What the task asks: Omit any picture, and return the remaining data exactly as written.

===== Supplied entries

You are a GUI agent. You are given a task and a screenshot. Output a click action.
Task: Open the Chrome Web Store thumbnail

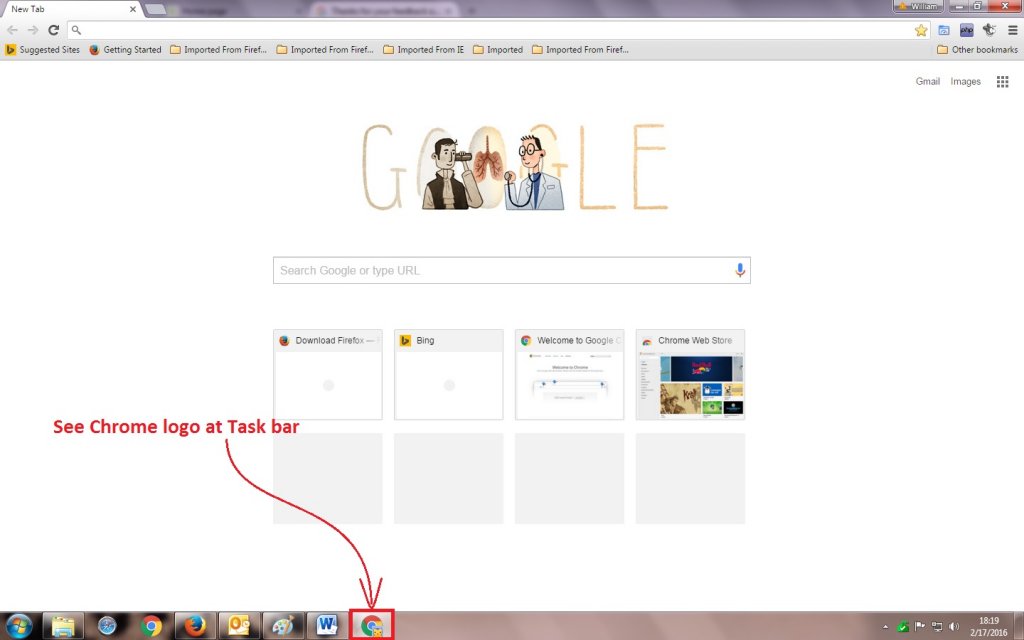click(x=690, y=375)
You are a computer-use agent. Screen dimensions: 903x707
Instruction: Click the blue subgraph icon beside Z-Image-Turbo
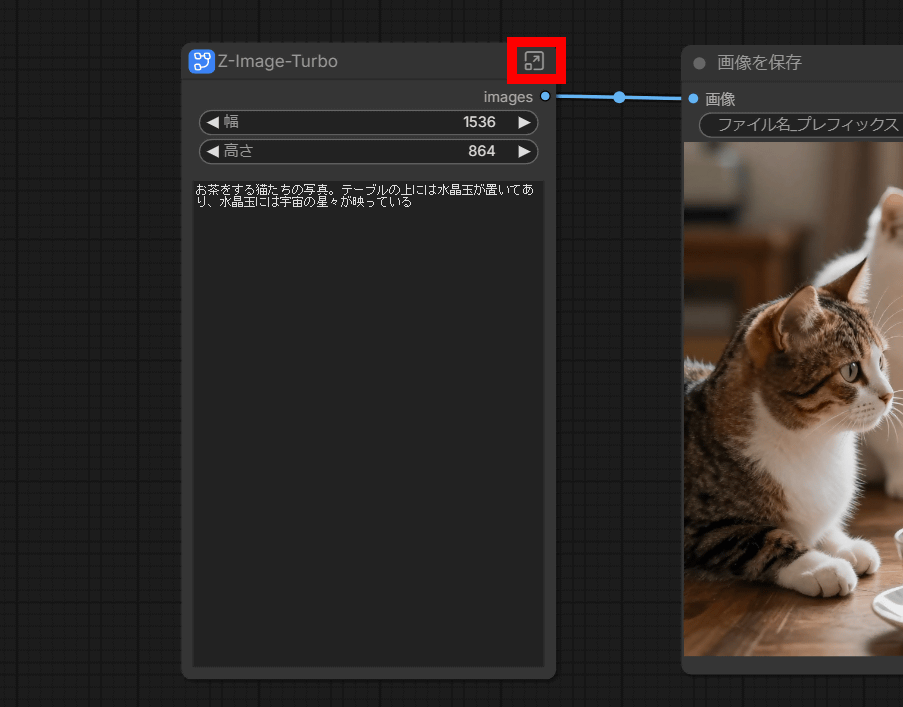pyautogui.click(x=202, y=61)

==========

Answer section:
You are a GUI agent. You are given a task and a screenshot. Output a click action.
Task: Open the Chrome Web Store thumbnail

click(x=690, y=375)
You are a computer-use agent. Screen dimensions: 903x707
Instruction: Click the blue subgraph icon beside Z-Image-Turbo
pyautogui.click(x=202, y=61)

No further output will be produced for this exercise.